In the case of Glenn, this was simply a case of providing a powerful shock with absolutely nothing of substance behind it. Glenn falling off the dumpster and seemingly getting ripped to shreds came out of nowhere, but it was, at the time, a vintage ‘what the hell just happened?’ moment that seemed like a bold statement of intent for the season going forward, underlining clearly that no-one was safe.

When Glenn was revealed to be alive after an ill-informed wait, that message had been reversed – with the fake camera trickery providing the illusion of Glenn’s death, it was clear that The Walking Dead had become timid and afraid of killing off major characters; the riskiest move it could pull off, according to this twist, was simply to make it seem like it could.

That undermined the show’s vaunted reputation as a series in which no-one is safe and illustrated how it was beginning to falsely manipulate the audience into believing something instead of earning that surprise with twists that had a lasting impact. Some interpreted this as a growing contempt for the audience and a prioritization of ratings and media hype over storytelling, and the Negan cliffhanger served to essentially validate that concern once and for all, with the choice to end on a mysterious point-of-view show of Negan’s unlucky victim simply undermining all the portentous build-up that had come before.

This left a bad taste in a lot of viewers’ mouths, particularly because the show had an open goal to adapt the scene in full, complete with victim, in the finale in a way that would retain the power of the moment while still allowing the chance for a ‘what happens next?’ cliffhanger to keep people talking over the hiatus.

######

• [Required work]
1 – According to the Walking Dead passage, what created the illusion of Glenn's death?
2 – Using the Walking Dead passage, explain why the Negan cliffhanger left a bad taste for many viewers.
The material comes from a source unrelated to the Walking Dead passage.

• [Provided data]
######

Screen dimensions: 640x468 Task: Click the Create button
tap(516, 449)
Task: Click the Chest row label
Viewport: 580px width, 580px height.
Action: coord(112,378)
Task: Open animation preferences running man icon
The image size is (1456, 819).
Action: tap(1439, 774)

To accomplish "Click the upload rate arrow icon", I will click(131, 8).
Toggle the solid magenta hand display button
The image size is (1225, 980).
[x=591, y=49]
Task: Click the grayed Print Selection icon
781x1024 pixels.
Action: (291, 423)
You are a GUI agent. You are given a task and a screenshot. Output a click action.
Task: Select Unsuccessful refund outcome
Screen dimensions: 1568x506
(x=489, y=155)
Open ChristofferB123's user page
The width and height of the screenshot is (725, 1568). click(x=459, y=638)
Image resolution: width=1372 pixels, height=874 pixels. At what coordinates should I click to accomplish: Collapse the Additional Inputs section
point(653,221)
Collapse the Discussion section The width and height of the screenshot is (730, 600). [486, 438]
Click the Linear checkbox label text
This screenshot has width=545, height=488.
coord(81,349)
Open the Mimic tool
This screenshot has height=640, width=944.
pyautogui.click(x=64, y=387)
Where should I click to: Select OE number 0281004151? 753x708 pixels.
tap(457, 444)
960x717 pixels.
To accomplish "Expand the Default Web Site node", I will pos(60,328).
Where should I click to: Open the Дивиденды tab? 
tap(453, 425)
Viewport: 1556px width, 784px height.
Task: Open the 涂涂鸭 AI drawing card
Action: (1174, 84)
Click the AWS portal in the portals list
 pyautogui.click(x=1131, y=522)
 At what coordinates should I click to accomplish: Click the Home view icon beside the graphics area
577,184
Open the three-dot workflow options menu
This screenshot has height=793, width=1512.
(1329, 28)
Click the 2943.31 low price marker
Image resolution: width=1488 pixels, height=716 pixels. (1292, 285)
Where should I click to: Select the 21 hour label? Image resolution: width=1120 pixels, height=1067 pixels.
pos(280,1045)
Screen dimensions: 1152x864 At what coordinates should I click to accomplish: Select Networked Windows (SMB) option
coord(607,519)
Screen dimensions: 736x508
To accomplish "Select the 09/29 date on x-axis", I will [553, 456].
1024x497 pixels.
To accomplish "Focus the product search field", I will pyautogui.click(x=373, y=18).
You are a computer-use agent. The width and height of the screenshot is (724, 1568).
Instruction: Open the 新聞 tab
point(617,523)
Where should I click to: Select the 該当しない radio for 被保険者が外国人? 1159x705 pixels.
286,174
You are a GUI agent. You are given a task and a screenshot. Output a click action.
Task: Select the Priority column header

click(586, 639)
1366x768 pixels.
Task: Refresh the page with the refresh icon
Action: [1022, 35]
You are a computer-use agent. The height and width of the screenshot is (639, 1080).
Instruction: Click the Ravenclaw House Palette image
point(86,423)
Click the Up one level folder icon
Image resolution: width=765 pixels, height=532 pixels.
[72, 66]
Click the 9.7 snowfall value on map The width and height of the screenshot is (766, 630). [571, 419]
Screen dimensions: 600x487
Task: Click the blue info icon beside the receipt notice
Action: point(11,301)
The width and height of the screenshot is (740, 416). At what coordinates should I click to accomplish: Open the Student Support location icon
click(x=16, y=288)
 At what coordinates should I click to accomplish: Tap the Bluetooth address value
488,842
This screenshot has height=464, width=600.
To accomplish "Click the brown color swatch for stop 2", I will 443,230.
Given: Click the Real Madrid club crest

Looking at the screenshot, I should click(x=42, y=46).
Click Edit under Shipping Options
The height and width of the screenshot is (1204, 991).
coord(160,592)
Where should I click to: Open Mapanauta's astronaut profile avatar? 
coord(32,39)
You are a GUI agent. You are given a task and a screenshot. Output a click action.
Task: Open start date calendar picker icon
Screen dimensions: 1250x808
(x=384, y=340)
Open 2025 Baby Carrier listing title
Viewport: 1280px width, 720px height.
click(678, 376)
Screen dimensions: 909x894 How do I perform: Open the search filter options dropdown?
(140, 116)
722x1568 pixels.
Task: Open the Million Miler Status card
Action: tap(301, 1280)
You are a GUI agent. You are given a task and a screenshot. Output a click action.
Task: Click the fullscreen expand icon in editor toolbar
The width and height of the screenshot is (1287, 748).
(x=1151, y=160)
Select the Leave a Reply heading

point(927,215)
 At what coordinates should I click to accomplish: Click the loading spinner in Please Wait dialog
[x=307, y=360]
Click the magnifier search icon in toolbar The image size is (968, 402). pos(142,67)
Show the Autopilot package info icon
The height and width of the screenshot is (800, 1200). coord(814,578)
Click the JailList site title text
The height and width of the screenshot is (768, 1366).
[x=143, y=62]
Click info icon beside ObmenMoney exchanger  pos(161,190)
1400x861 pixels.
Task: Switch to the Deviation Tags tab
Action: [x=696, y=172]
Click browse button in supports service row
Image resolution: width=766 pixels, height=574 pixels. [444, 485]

######

• [Exercise solutions]
1 – Fake camera trickery.

2 – The show could have adapted the scene in full, victim included, in the finale. That would have kept the moment's power and still left room for a "what happens next?" cliffhanger over the hiatus. Instead, ending on a mysterious point-of-view shot of the unnamed victim undermined all the build-up before it.